Consolidating Statements and Cash Flow
Many borrowers will use interrelated companies to insulate their net worth and lower litigation risk. Owners of a corporation or a limited liability company enjoy a level of protection known as the corporate veil. This usually keeps creditors from accessing the owner's personal assets to pay corporate obligations. If the owner has an interest in more than one company, he may want to insulate each company from the actions of the other. Additionally, each company may have different ownership interests.
One example is a trucking company. Often, the equipment is owned in a different company and leased to the operating company. If the trucking company has a catastrophic event, the equipment (trucks and trailers) have a layer of protection as they are owned in a different entity.* If the trucking company closes, the equipment can be sold or leased to another business.

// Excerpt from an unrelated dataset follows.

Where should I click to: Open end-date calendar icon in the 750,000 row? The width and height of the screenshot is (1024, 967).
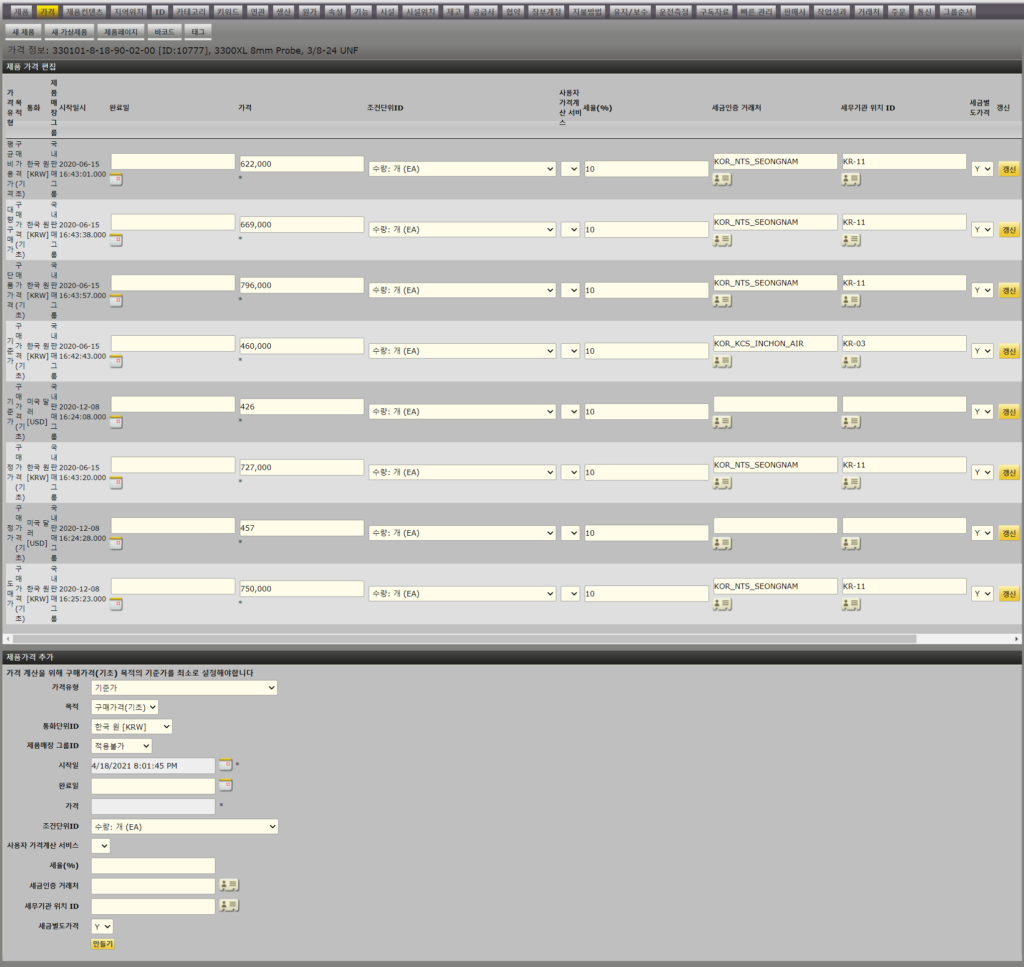[x=116, y=604]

In order to properly analyze the situation, two levels of analysis should occur. First, the individual company that is a borrower should be analyzed. Second, the consolidated entity (including both companies) should be reviewed. Many times an individual piece of the business may appear weak but the overall consolidated entity may actually be strong.

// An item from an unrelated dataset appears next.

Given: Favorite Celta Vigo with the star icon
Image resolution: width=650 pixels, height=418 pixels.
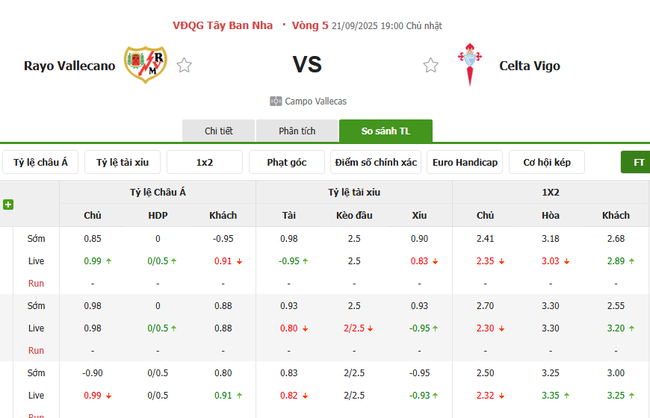Looking at the screenshot, I should click(x=431, y=66).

Operating Entity Leasing Company Consolidated
Net Income before depreciation $ 5,000 $120,000 $125,000
Depreciation Expense 10,000 50,000 60,000
Net Income/(Loss) ($5,000) $ 70,000 $ 65,000
In the previous example, the operating entity generated a loss of ($5,000), but on a combined basis the companies generated a profit of $65,000 after depreciation expense of $60,000. The most useful statements in these situations are consolidating statements, which eliminate intercompany transactions.
Consolidating statements may incorporate multiple entities. Each company should be analyzed separately and then on a consolidated basis.